Here, we report for the first time male and female selectivity in the cockroach Blattella germanica
(L.). In this group-living species where adults do not disperse, kin recognition is a key
factor for choosing genetically dissimilar mates. Binary choice tests showed that females given a
simultaneous choice between two identically related males, either two siblings (r = 0.5) or two
non-siblings (0 ≤ r < 0.5), mated preferentially with the male that displayed the most vigorous
courtship. When given a choice between a sibling and a non-sibling male, females still mated with
the one that displayed the most intensive courtship, which was most often the non-sibling male.

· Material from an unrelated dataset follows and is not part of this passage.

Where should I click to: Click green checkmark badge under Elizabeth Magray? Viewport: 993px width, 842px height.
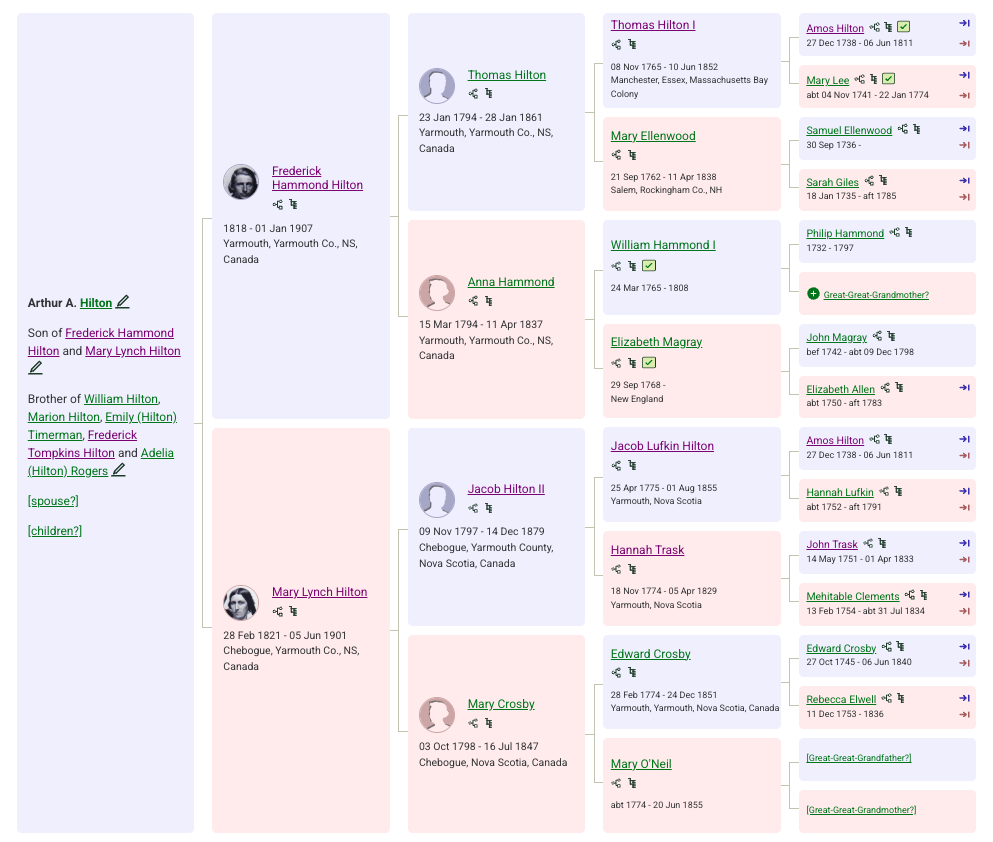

When males were given a simultaneous choice between two females, they invested more vigorously
in courtship towards non-sibling than toward sibling females, independently to any active role of
females.
Our results revealed an adaptive mating system with mutual mate choice, where sexes select
their mates on different criteria and at different phases in the precopulatory sequence. Males
attracted by females come into antennal contact with them, assess their relatedness and invest
preferentially in courting non-siblings, whereas females mate with the male that courts the most
vigorously. Resulting pairings allow close inbreeding avoidance within aggregates and thereby an
important decrease of reproductive success (12%).